Karen Vipond’s career experiences have been very varied as she has worked as a biologist, teacher, trauma nurse, district nurse, health visitor, and medical research coordinator for Oxford University and the World Health Organisation. She has combined her different careers as a biologist and a nurse in order to teach biological sciences to health care professionals. She was a lecturer at the School of Healthcare Sciences at Bangor University and is now a tutor for the Open University School of Health, Wellbeing and Social Care.
Dr Jan Quallington qualified as a RGN (Adult) and undertook specialist education in cardiothoracic nursing. Her clinical practice was in acute medicine, coronary care and intensive care. After moving into education in a university setting Jan studied for an MA in Medical Ethics and Law and gained a Doctorate in Medical Ethics from Keele University. She undertook a number of roles in higher education and led a large multiprofessional team to deliver a wide range of health and social care education in partnership with health and social care providers and service users. Jan writes on ethical reflection and leadership in health and social care. She was most recently Head of the Institute of Health and Society at the University of Worcester before her retirement from healthcare education in 2019.
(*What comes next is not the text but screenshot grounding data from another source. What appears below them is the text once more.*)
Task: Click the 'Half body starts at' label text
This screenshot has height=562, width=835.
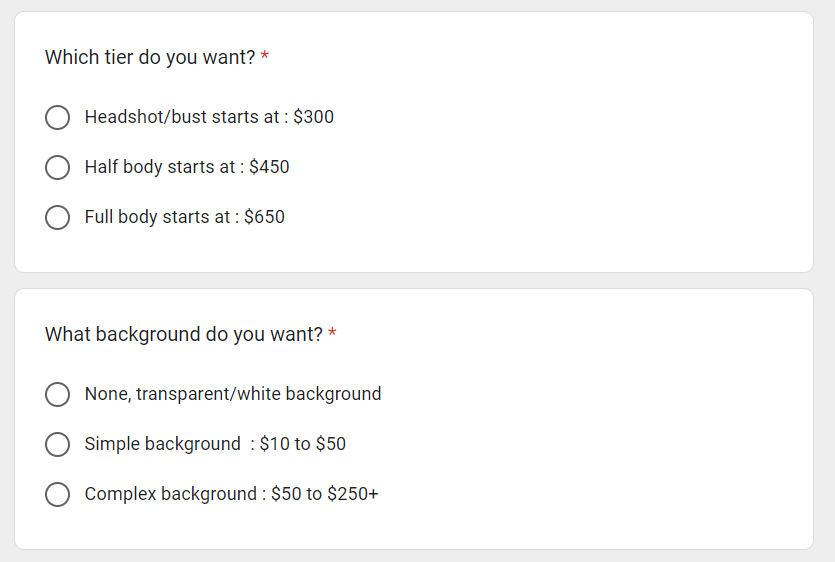Action: coord(160,167)
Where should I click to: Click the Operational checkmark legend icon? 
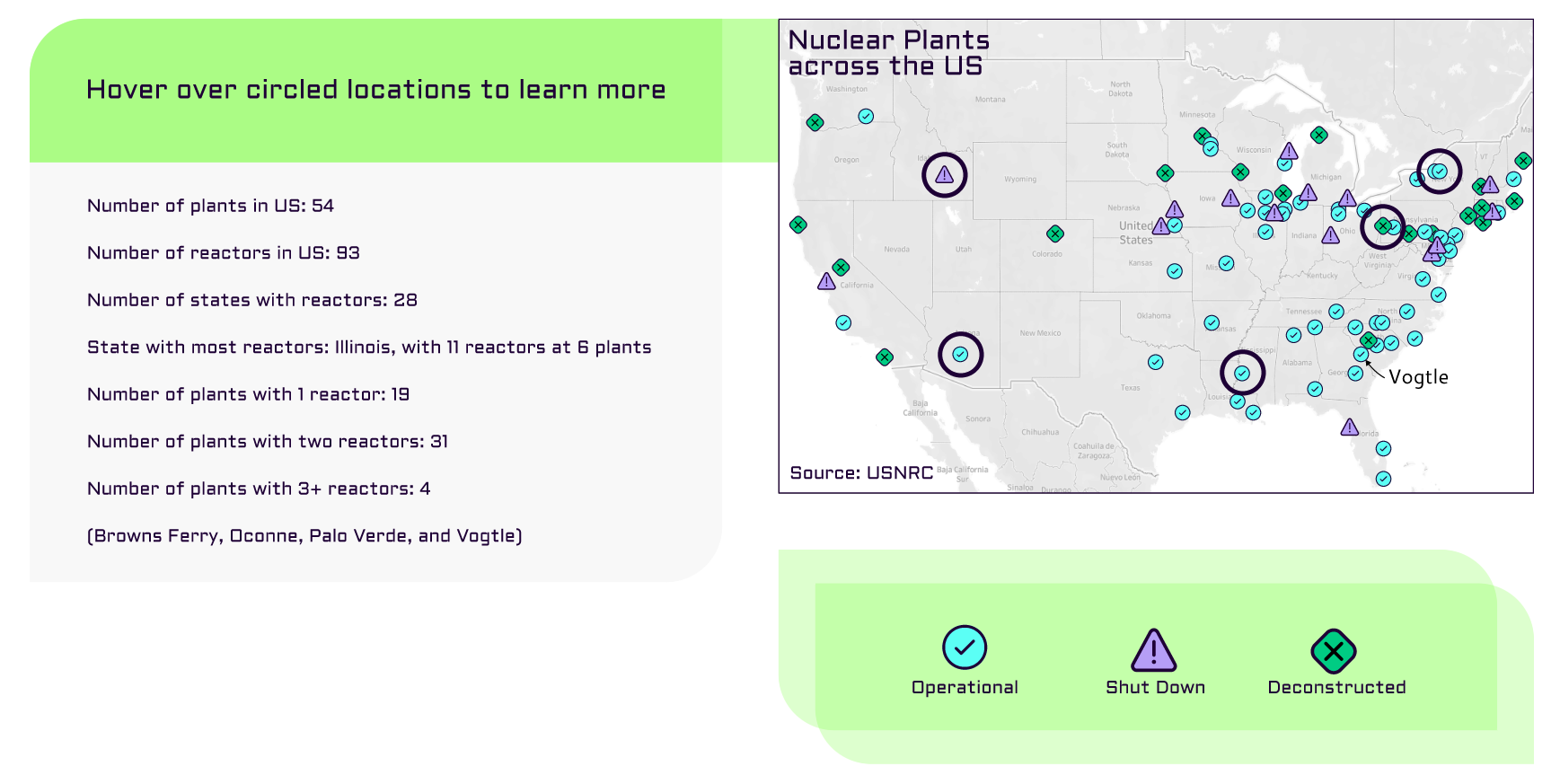(x=965, y=647)
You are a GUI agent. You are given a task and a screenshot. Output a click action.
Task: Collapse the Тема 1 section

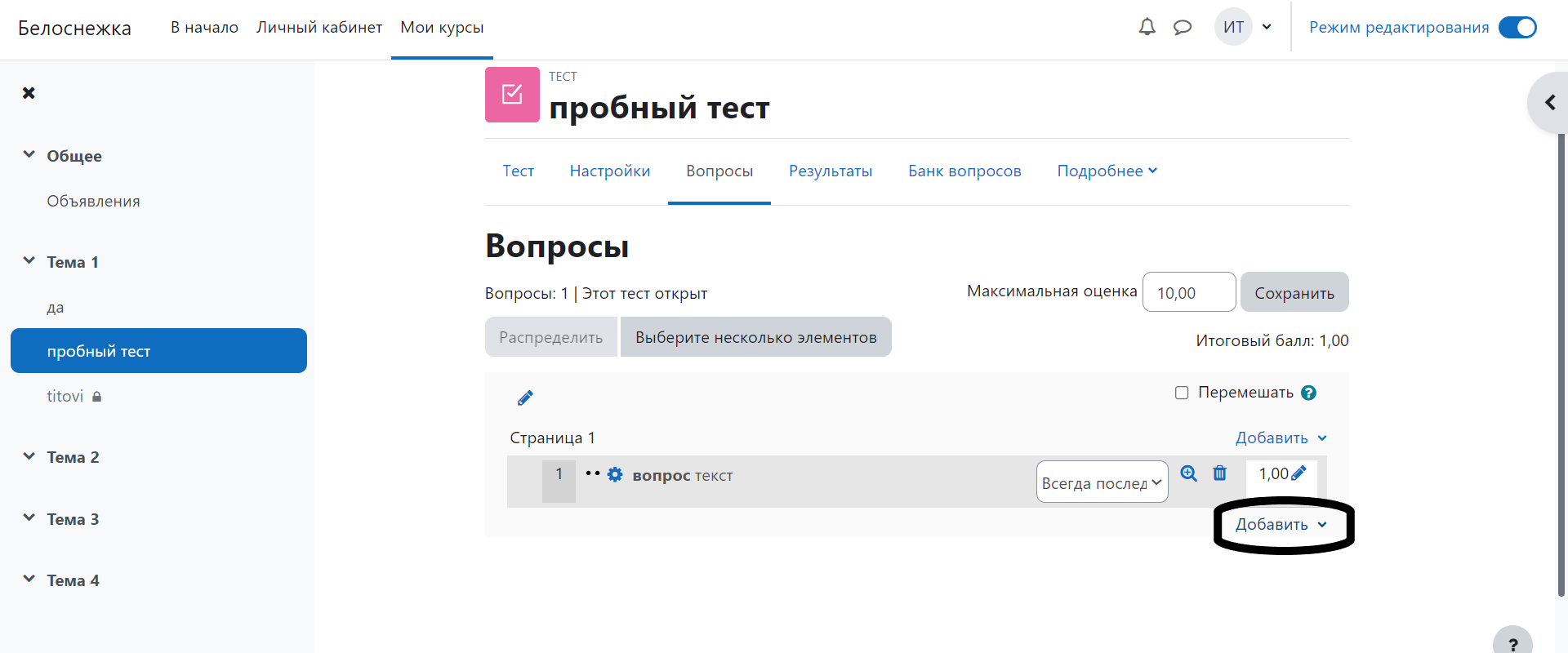[29, 261]
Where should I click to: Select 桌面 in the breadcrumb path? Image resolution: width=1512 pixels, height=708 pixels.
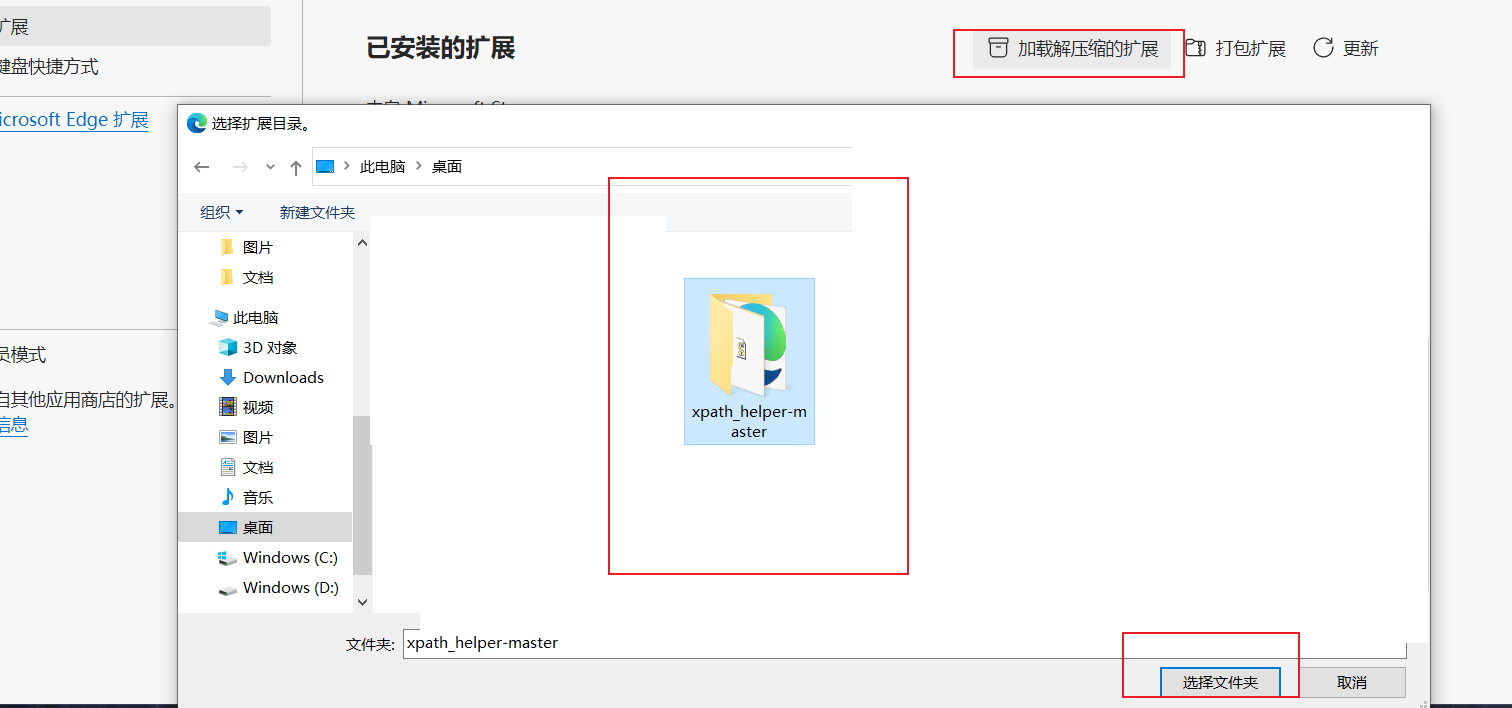pos(446,166)
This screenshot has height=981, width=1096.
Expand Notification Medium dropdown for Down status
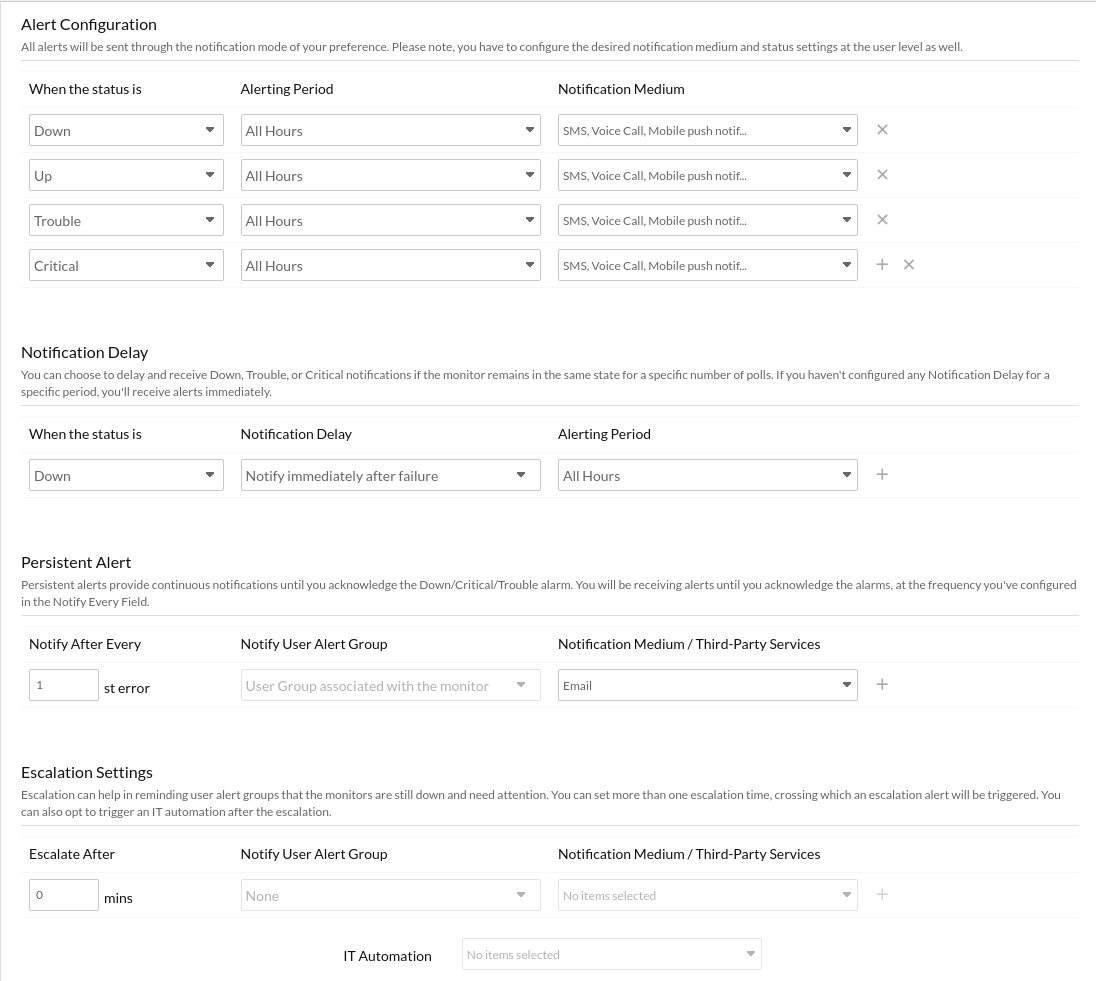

Erica Pavord was a Lecturer in Child and Adolescent Mental Health at the University of Worcester and now works as a systemic counsellor with families in Monmouthshire. Before becoming a counsellor, she spent fifteen years as a secondary school teacher. She has a special interest in communication methods and teaches a range of therapeutic communication and counselling skills. Her research interests include understanding attachment narratives and narrative enquiry methods. She has co-written and contributed to a number of books on subjects such as communication skills and child and adolescent mental health.
Georgios graduated as a Registered General Nurse in Athens, Greece, before moving to Cardiff in 2014 and completing his master’s degree in Advanced Practice Education for Health Professionals. His clinical experience is in acute medical admission wards and emergency departments across Greece and the UK.
He is a lecturer in nursing and also a doctoral candidate at Queen Margaret University, Edinburgh. His teaching activities include nursing skills and procedures.